• Your task: Reproduce the stretch of rows from the line containing "Given: Open Focant Bastien's 120,00 € slate" through the line containing "pos(1137,628)", both ends included, copying each line verbatim.

↓↓↓

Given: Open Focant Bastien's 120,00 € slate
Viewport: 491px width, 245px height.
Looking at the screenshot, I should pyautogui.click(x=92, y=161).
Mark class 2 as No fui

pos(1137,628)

↑↑↑
↓↓↓

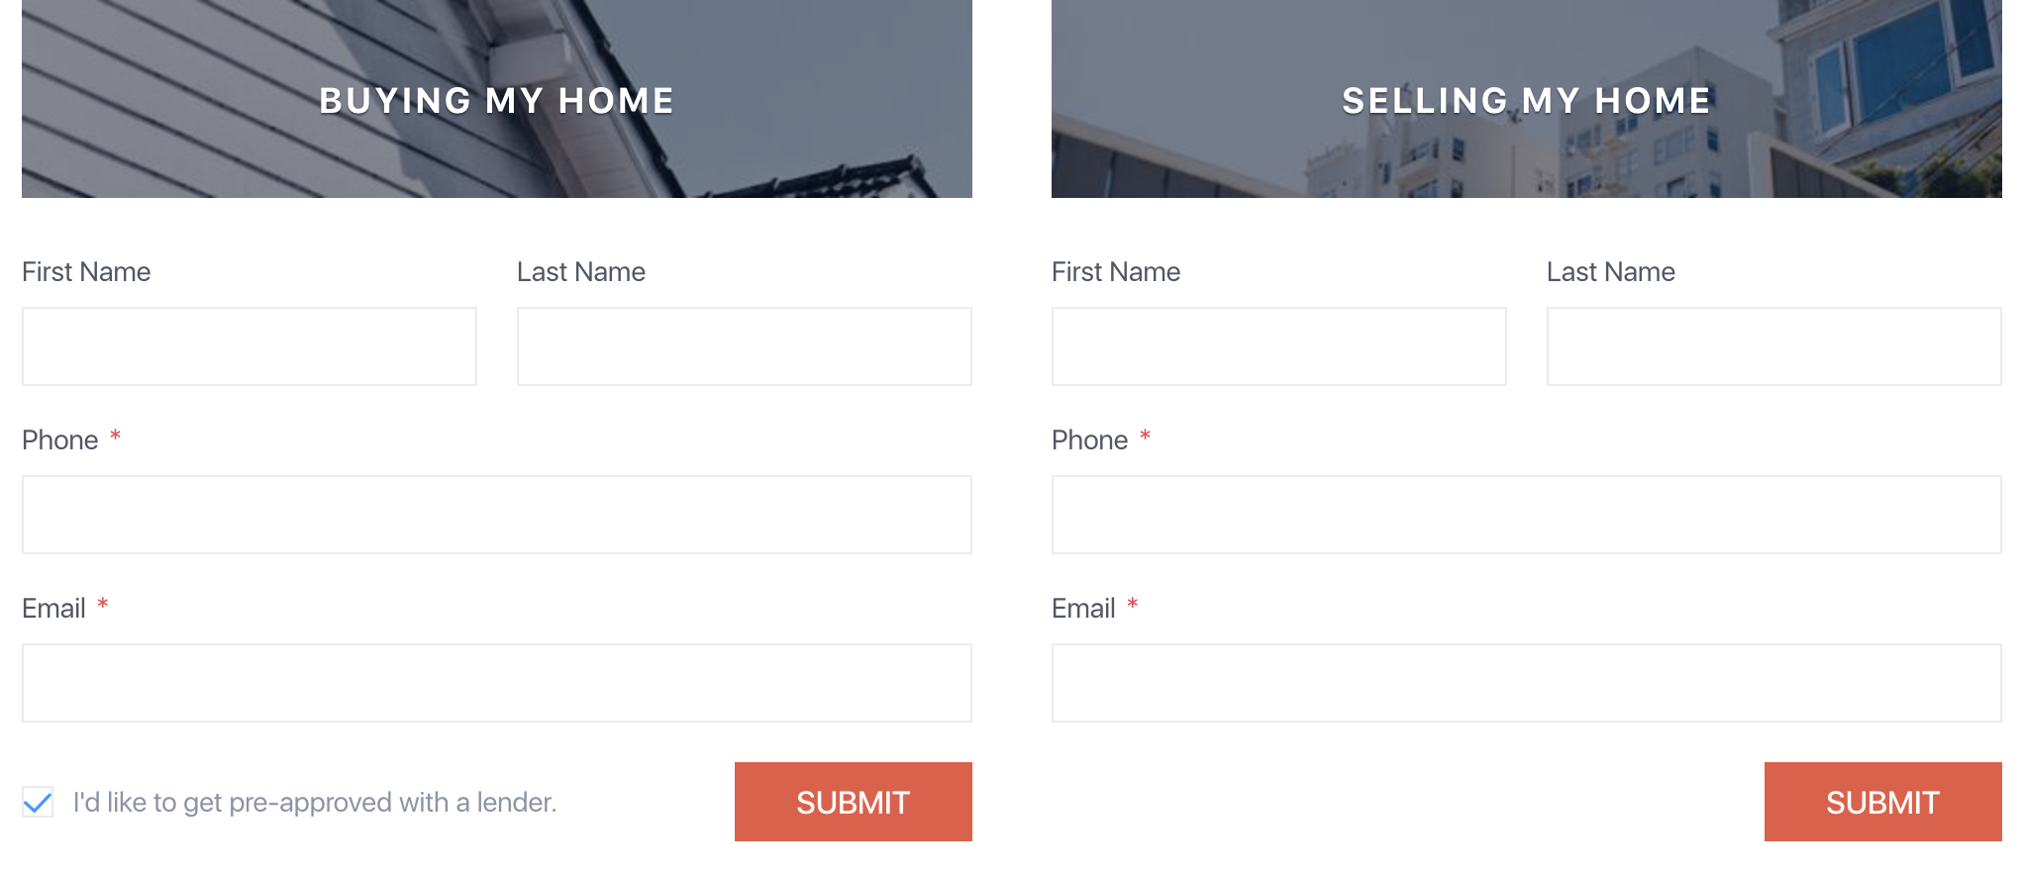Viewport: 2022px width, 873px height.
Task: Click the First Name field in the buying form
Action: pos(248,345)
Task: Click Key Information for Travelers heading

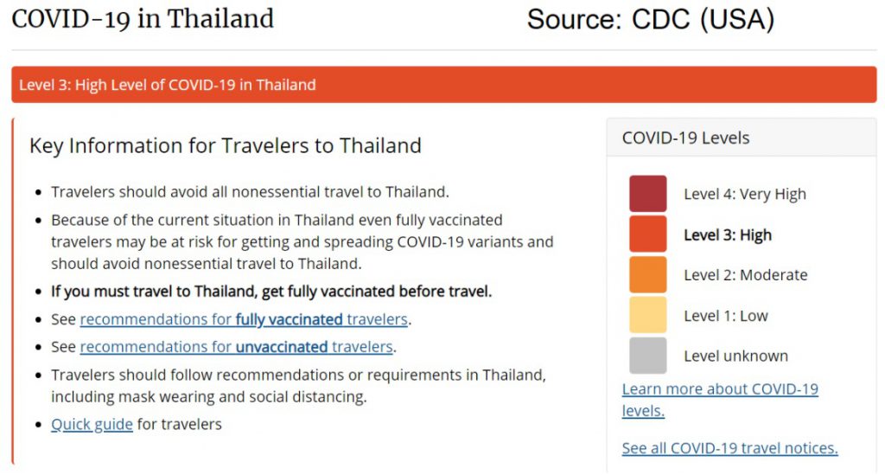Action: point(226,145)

↑↑↑

• Result of this exercise:
Given: Open Focant Bastien's 120,00 € slate
Viewport: 491px width, 245px height.
Looking at the screenshot, I should pyautogui.click(x=92, y=161).
Mark class 2 as No fui

pos(1137,628)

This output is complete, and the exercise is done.